» **TO DO**
Return all lines in the data where the string "will" can be found.

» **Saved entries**
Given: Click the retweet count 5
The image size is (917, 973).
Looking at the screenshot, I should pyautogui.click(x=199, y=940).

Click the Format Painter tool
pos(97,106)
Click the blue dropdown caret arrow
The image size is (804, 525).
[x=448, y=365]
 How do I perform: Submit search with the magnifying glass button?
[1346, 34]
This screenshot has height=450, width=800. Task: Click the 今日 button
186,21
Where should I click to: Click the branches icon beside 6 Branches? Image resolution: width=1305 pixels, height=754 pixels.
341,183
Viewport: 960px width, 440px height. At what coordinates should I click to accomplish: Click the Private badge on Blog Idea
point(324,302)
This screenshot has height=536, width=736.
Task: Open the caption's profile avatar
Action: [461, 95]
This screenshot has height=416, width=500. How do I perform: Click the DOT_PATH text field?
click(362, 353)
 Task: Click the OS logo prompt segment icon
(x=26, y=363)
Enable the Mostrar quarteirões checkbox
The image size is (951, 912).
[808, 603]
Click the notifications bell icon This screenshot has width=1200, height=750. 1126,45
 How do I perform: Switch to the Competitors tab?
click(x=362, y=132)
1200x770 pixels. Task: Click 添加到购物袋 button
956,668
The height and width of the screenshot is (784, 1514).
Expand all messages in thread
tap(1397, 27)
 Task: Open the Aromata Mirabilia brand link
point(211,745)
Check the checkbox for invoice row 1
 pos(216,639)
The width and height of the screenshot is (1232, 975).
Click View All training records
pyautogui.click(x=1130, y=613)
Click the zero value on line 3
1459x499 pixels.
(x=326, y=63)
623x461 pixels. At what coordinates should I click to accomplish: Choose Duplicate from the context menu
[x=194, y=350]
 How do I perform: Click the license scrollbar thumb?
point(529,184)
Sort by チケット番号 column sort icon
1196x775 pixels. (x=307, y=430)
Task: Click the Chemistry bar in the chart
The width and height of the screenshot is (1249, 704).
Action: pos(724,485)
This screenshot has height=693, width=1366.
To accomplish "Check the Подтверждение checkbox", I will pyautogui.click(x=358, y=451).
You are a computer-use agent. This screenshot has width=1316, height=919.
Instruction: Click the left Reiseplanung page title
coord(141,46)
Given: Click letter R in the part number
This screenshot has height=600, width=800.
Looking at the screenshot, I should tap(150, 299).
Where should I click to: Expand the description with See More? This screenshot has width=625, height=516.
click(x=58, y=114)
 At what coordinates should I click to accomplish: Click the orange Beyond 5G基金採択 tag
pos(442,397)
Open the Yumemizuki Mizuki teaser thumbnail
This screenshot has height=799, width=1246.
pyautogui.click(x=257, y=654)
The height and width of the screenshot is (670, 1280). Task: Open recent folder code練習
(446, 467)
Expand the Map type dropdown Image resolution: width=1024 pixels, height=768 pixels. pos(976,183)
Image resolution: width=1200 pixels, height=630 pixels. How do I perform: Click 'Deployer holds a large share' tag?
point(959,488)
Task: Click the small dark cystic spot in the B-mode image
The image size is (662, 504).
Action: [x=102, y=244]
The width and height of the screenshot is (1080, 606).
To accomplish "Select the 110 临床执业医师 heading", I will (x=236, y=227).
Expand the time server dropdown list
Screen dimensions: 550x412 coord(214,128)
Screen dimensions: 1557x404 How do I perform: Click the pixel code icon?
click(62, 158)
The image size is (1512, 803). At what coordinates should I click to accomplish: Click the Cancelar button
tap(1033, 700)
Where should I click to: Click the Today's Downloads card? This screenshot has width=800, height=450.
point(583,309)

» **SOLUTION FOR THIS PROBLEM**
To accomplish "Check the Подтверждение checkbox", I will pyautogui.click(x=358, y=451).
To accomplish "Select the 110 临床执业医师 heading", I will (x=236, y=227).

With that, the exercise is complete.